Open science, in general, aims to facilitate access to scientific content and encourage its reuse. It helps us share our work with other researchers in our field to build something bigger and better. Moreover, it can be constructive to access reliable and credible data, and while many published scientific findings might not be reliable.
In my opinion, one of the main reasons that the widespread adoption of open practices has not yet been achieved is that researchers are uncertain about how sharing their work will affect their careers. But, during this course, I comprehended that researchers could use open practices to their advantage to gain more citations, media attention, potential collaborators, job opportunities, and funding opportunities so that they can update their research cycle.
One of the most valuable parts of this course was being introduced to and getting familiar with the infrastructures, tools, and platforms to work in an open environment, i.e., the wide range of tools and platforms that are available and developing in order to help researchers in different stages of their scientific life such as research, analysis, writing, publications, outreach, and assessment. Among all, access to the very local environment, which is now available in many different scientific societies and universities, is of the most interest. For example, the university has recently started to help students and faculty to practice open science by developing a service called Unios.
As a Ph.D. student and researcher in the field of Machine learning in Fluid Dynamics, I normally deal with very new approaches, and methodologies, which are developed or being upgraded by a very limited yet outspread scientific society, and their rate of progress is relatively high. So, the size of the community, together with the rate of model development in this field, has led this society to move towards Open science to some extent. For example, most of the recent works has been published as preprints on open access platforms, and more importantly, the codes and datasets which are the heart of the research, are partially available on GitHub. But despite this, I had not questioned myself whether the way I am doing research was also aligned with those principles or not until I participated in this course at UC3M. And throughout the course, I understood why this way helps my research community and I am now clear about the way I want to do research using Open Science and to change the future practice of my research.

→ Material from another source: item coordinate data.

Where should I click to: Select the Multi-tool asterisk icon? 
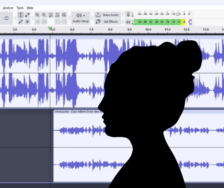tap(27, 22)
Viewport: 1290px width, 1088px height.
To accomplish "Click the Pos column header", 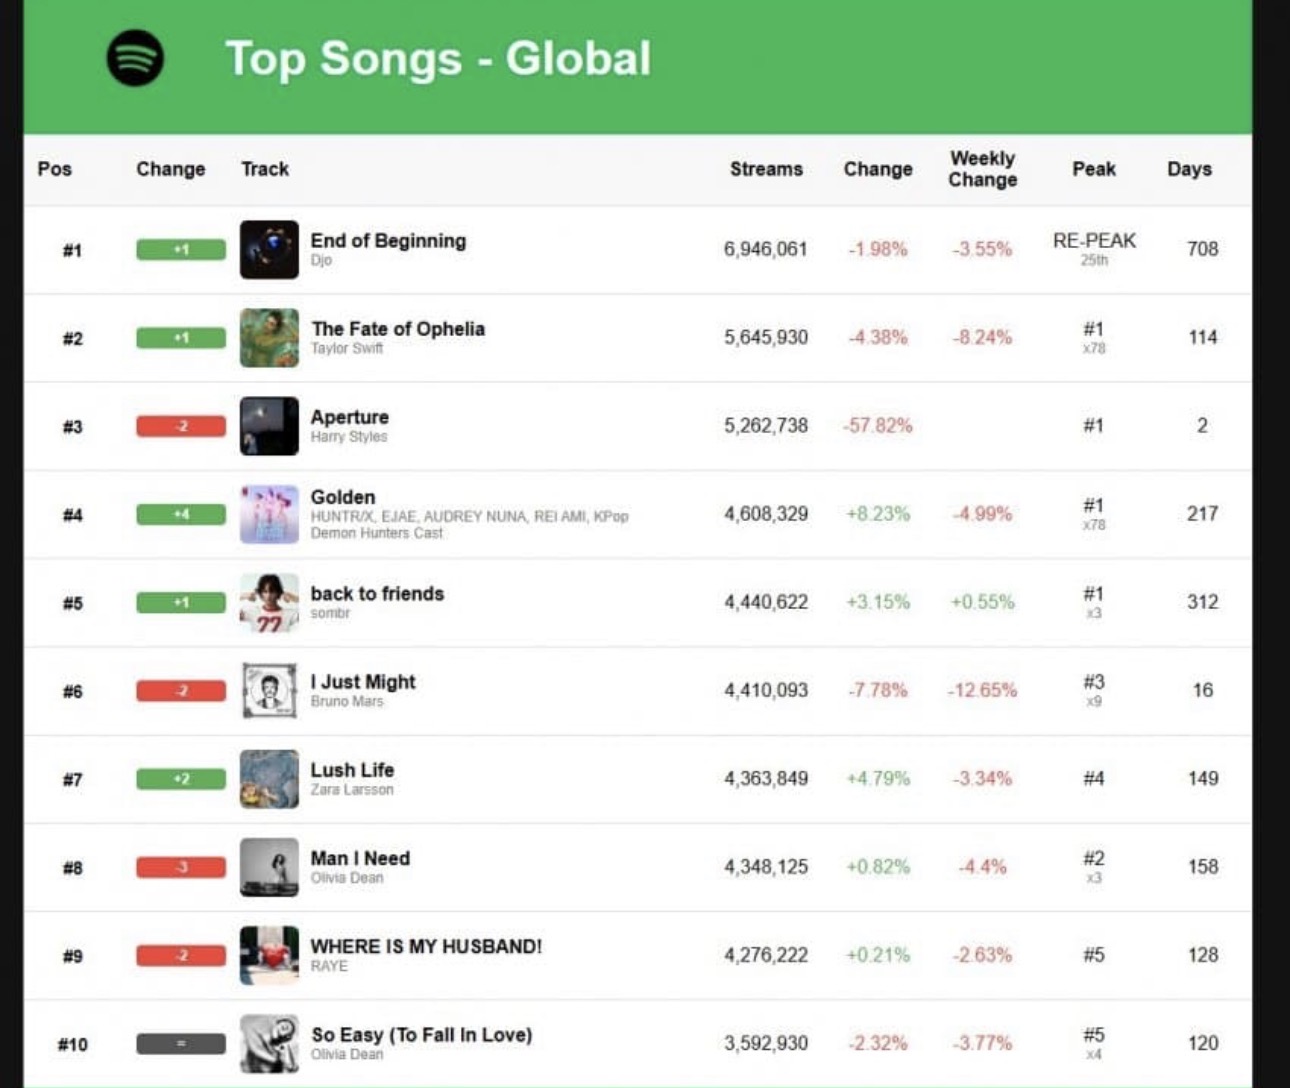I will [55, 169].
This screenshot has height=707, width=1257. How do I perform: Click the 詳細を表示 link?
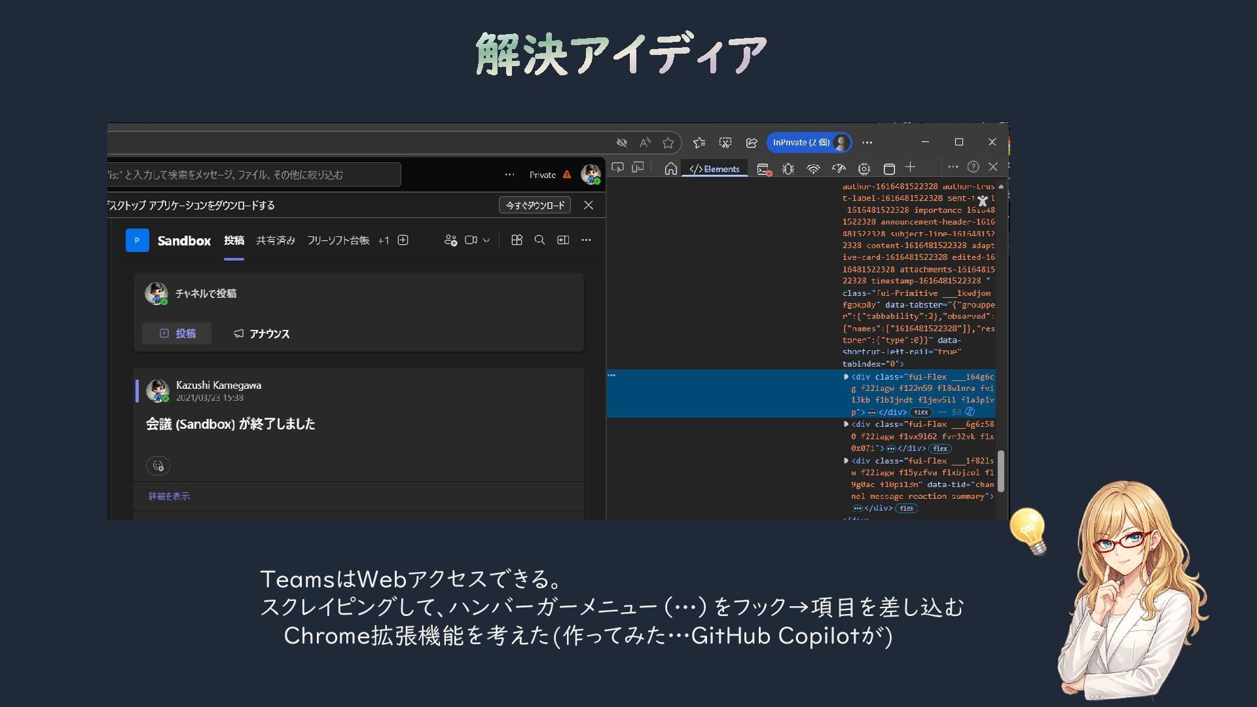[x=169, y=496]
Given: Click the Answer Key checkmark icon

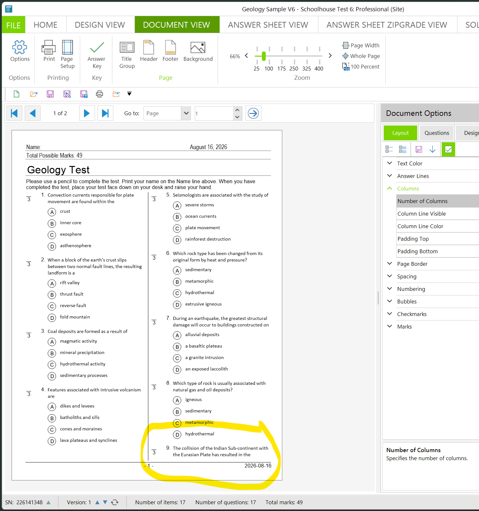Looking at the screenshot, I should click(97, 47).
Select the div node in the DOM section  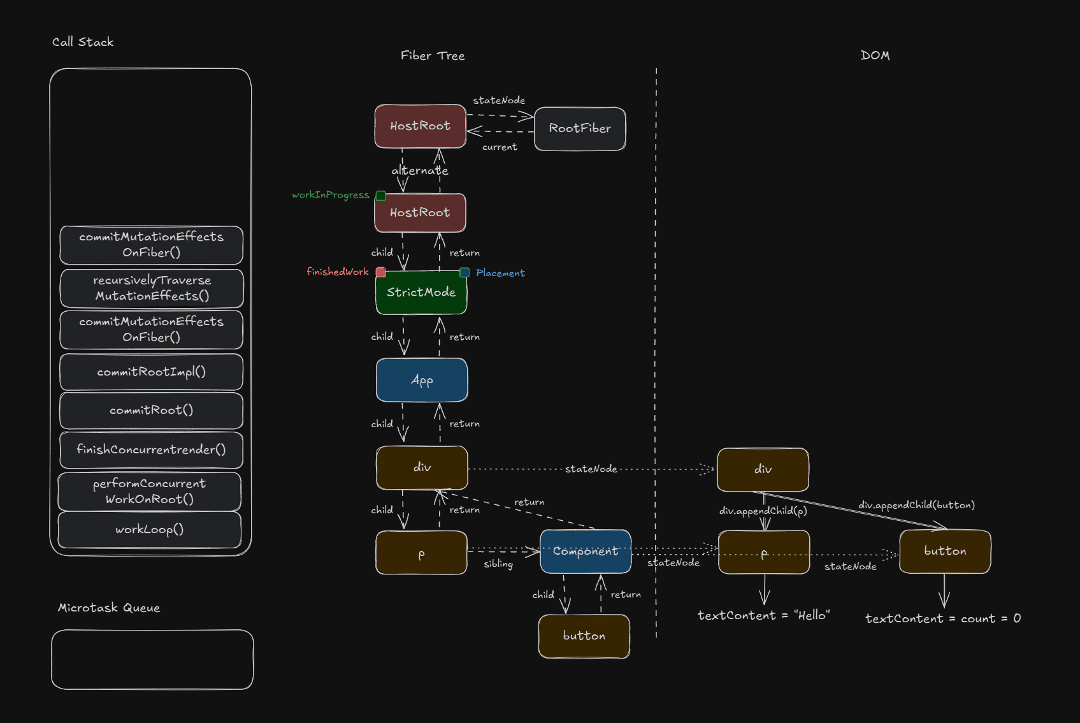763,470
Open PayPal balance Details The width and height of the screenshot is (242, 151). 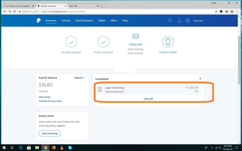(80, 78)
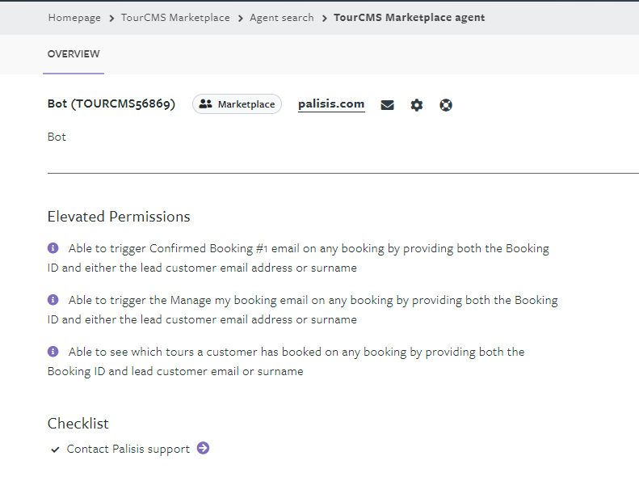Return to Agent search breadcrumb
Image resolution: width=639 pixels, height=494 pixels.
point(281,18)
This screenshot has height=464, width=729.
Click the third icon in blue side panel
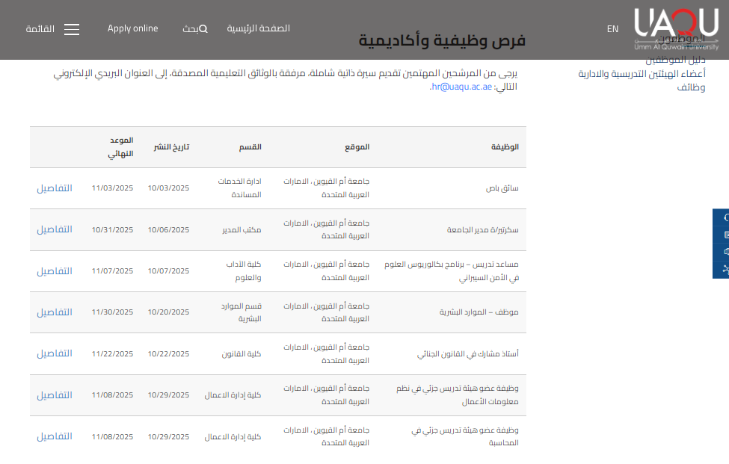point(725,252)
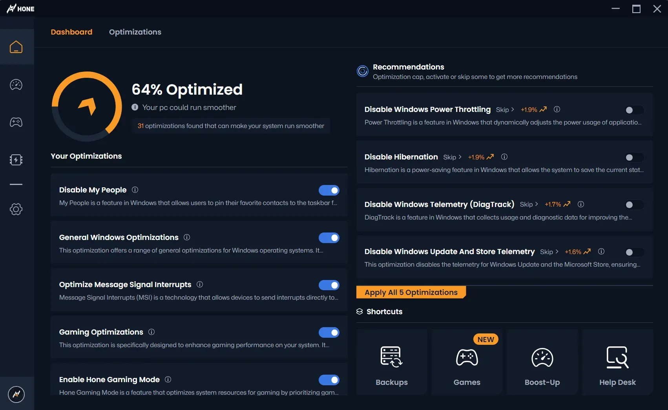Switch to the Optimizations tab
This screenshot has height=410, width=668.
click(135, 32)

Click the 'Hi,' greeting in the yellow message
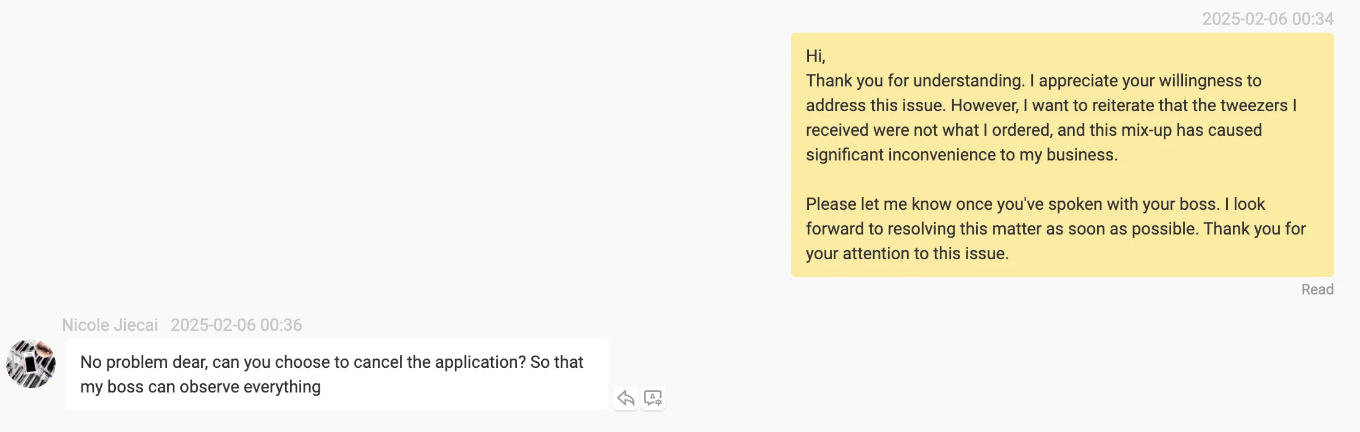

Moreover, before this course, I could not describe why it is good or beneficial to be an open scientist, and I was unaware of some of the traditional practices that are considered as “not open.” but now I can fully identify and appreciate what and how they do science and I plan to follow these principles during my PhD and throughout my career. Thanks to the informative presentations and support of the brilliant organizing team of this course, the way to become an open scientist is now more transparent and more achievable for me. If I want to anticipate my plans to become an “Open Scientist” during my Ph.D., some of the steps can be: Storing my data using a perennial system or format in compliance with my team or university policy, submitting my publications to open access journals, deposit my publications in an open archive, taking part in discussions within my disciplinary community about pre-publications deposited in the open archive, sharing research data and source code that I developed, following the evolutions of open science and get involved. Accordingly, I will be the ambassador of Open Science in my research group and department.